[Acción requerida A]
Según el ensayo sobre la tesis doctoral, ¿qué escritor retrató a los monstruos que pululaban en el este americano y Wall Street?
[Acción requerida B]
Reproduce tal cual el pasaje del ensayo sobre la tesis doctoral que empieza en las palabras "Así, la última" y termina después de "mundo, en general.".
[Acción requerida C]
Completa la siguiente parte del ensayo sobre la tesis doctoral a partir de su última oración.

[Fragmento proporcionado]
Está mal que lo diga pero siempre tuve la intuición de que, de alguna manera, era justo que el dinero para investigación se destinara a ayudar a doctorandos en medicina o física, por ejemplo y no a mí o a otros como yo, enredados en investigaciones más bien de tono humanista y que poco podían ayudar a la sociedad en general, mucho menos a desarrollar una vacuna o curar una enfermedad.
Así, la última y muy larga etapa de mi tesis doctoral, se sostuvo gracias a mi emigración forzosa a este país donde empiezo mi actividad académica por octavo año y donde, muy cerca, pronto se inaugurará la exposición universal de Dubai 2020 -pero en 2021 por razones por todos conocidas- mientras en Arabia Saudí proyectos gigantescos ocupan a arquitectos de medio mundo que enfrentan, también, sus contradicciones ambientales en un contexto donde es difícil no acomodarlas a la necesidad de obtener proyectos y desarrollarlos, sin entrar a debatir su conveniencia para la sociedad en particular o el mundo, en general.
En uno de los libros1 que leo en verano se describe un ambiente donde se suceden personajes jóvenes millonarios o a punto de serlo, que habitan la región de California y, al contrario de aquellos monstruos que tan bien retrató Bret Easton Ellis en “American Psycho” y que pululaban en el este americano y Wall Street, ahora se preocupan muchísimo no sólo de su físico o sus finanzas –esto en San Francisco casi como un daño colateral al que no se presta atención- sino de desarrollar su mejor versión en plenas capacidades físicas y mentales para esforzarse en cambiar el mundo y convertirlo en un lugar más libre y mejor a través de start-ups y empresas tecnológicas que desarrollan software, apps para móviles principalmente. En otro libro2, el autor se pregunta qué es exactamente lo que tanto echamos de menos del mundo anterior a la pandemia, aceptando que nuestras ciudades fueron mucho mejores durante ella y que quizá no tiene sentido volver a ellas con la misma actitud.

[Filas extraídas]
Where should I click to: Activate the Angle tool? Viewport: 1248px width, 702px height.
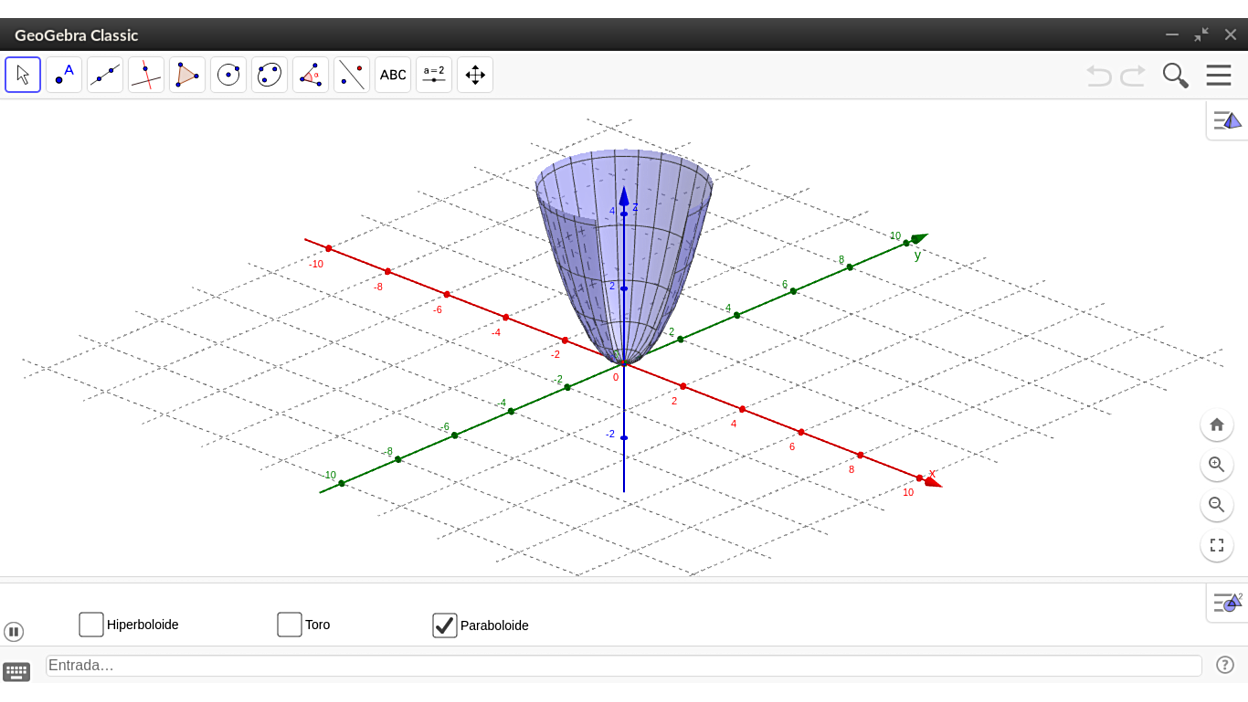click(x=310, y=74)
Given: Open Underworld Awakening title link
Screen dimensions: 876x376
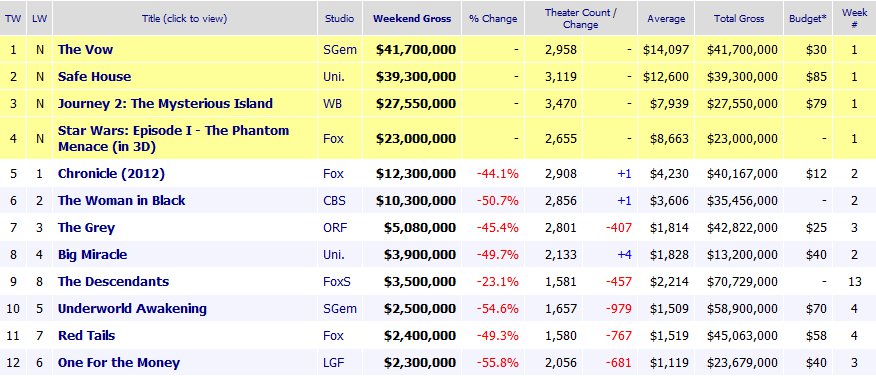Looking at the screenshot, I should pos(132,308).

[Respuesta A]
Bret Easton Ellis, en "American Psycho".

[Respuesta B]
Así, la última y muy larga etapa de mi tesis doctoral, se sostuvo gracias a mi emigración forzosa a este país donde empiezo mi actividad académica por octavo año y donde, muy cerca, pronto se inaugurará la exposición universal de Dubai 2020 -pero en 2021 por razones por todos conocidas- mientras en Arabia Saudí proyectos gigantescos ocupan a arquitectos de medio mundo que enfrentan, también, sus contradicciones ambientales en un contexto donde es difícil no acomodarlas a la necesidad de obtener proyectos y desarrollarlos, sin entrar a debatir su conveniencia para la sociedad en particular o el mundo, en general.

[Respuesta C]
Cuesta creer que la tecnología por sí sola vaya a ser capaz de operar ese cambio y ahí es cuando, modestamente, acepto que siguen siendo relevantes las tesis doctorales que abundan en los hechos culturales pasados y recientes con el ánimo de aprender de ellos y construir un futuro más justo. Las lecturas e interpretaciones de la historia y lo que aprendemos de ella provocan una conversación que facilita el entendimiento y aleja la barbarie mucho más que la competición por los avances tecnológicos, en mi opinión, y ello me consuela y me ayuda a mirar a otros en mi situación reciente y animarles a continuar por ese camino, a valorar nuestra aportación más allá de una crítica desde su posible obsolescencia.
Encontrar la virtud entre esa verdadera aportación sin caer en lo irrelevante o lo banal, y el oportunismo del progreso como única razón suficiente y válida, implica huir de una mirada nostálgica y desesperanzada, pero también al contrario, necesita de una ponderación que sólo la cultura contemporánea en su conocimiento profundo de la civilización puede ofrecer. Si Dubai 2020 debiera representar esa mirada a un futuro sostenible, caben todas las preguntas posibles sobe la pertinencia de vivir en lugares donde la vida, quizá, no es posible en los términos de sostenibilidad que entendemos razonables en la actualidad.
Mientras tanto, miremos de reojo a la historia por si aún tuviéramos algo que aprender de ella, aunque sólo sea una nota a pie de página perdida en una investigación olvidada.
Francisco Javier Casas Cobo es Doctor Arquitecto y vive en Riad.